After a frustrating half hour in the bank trying to get new plastic, (what happens is, you go in and the person there rings a call centre on your behalf, and they get told contradictory bollocks, just as you would be if you rang the call centre yourself; they have to ring back and try to be polite whilst someone on the other end talks more gibberish, and eventually sends for a manager fluent in gibberish, and, oh my God...!)

Anyway, after this, one of the many incidents in life which bruise the soul, I went to catch the Subway back up to the West End and chewed it over.

The best mental approach to dealing with the vicissitudes of the job I did at Leeds in July as a summer school centre manager was to imagine it as a PC game, not unlike Caesar III, say: Your mission is to manage a summer school full of unruly Italian teenagers and their psychotic teachers... And so when a teacher phoned in sick or myalgia was breaking out amongst the kids or the activities leader was showing advanced signs of mental illness, well, it was all just an algorithm. Stand back, click of the mouse here and there and, usually, it works. Like a real-time game, there are no instant fixes, you have to set things going a certain way and watch carefully, is it working?

By extension, this approach can help one deal with all of life's annoyances. Just imagine a big, complex, real-time strategy game called Life III: Your mission: to get through the day without telling anyone to fuck off. And then the half hour in the bank is no longer something that makes you want to punch walls, it's merely a game problem to solve. Chill out, it's not like it's real life or anything.

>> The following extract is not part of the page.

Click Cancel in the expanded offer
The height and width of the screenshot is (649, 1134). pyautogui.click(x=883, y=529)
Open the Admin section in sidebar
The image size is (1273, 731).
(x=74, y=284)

And this last thought brought me to what feels like a Really Good Idea. Divide all activity into Human and InHuman. The first category is everything you do that doesn't have you looking at your watch hoping it will pass quickly. So, listening to music, reading for pleasure, singing, dancing, chatting, making love... The InHuman is all the rest of it: the bullshit meetings at work, the call centres, most shopping. Everyone can write their own lists of what's H and InH, but I suspect there'd be little disagreement on what activities go into which category.

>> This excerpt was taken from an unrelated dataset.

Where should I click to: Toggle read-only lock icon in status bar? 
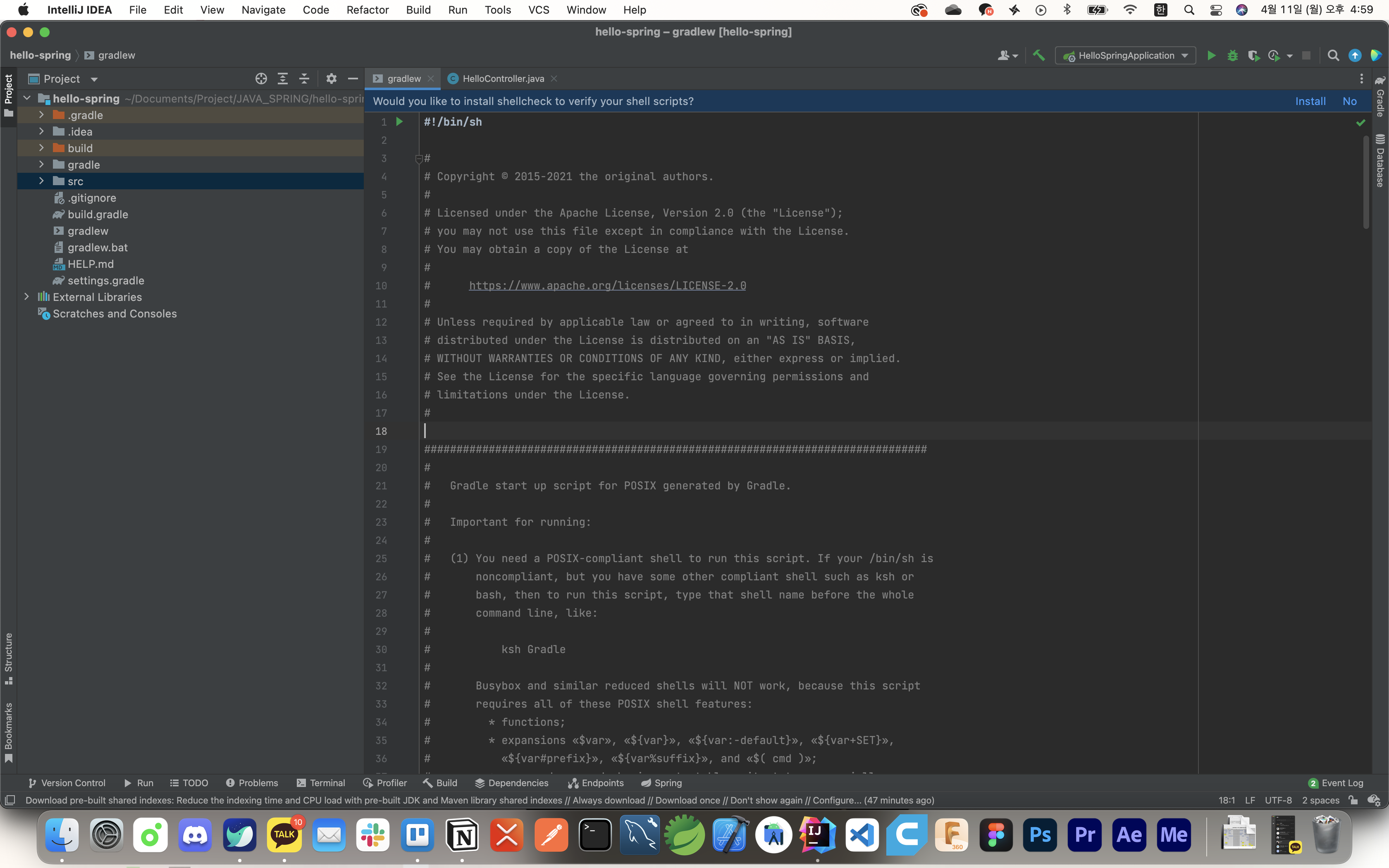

Then, when you're doing InH things, (and inevitably you must), remember, it's not real. H stuff is real. The InH stuff, just get through it, it's a game; to pass the time, subvert it: and that's the big strategy of the game Life III: to reduce the InH time as much as possible, to make InH into H. And to spend as much of your time on earth being a human being as you possibly can.

Or something.

Comments

  1. It's an interesting theory. I suppose at the moment I'm pretty much exclusively in H territory (having to iron shirts on the floor using a towel for a board is arguably InH). Living abroad for short periods is about as H as you can get.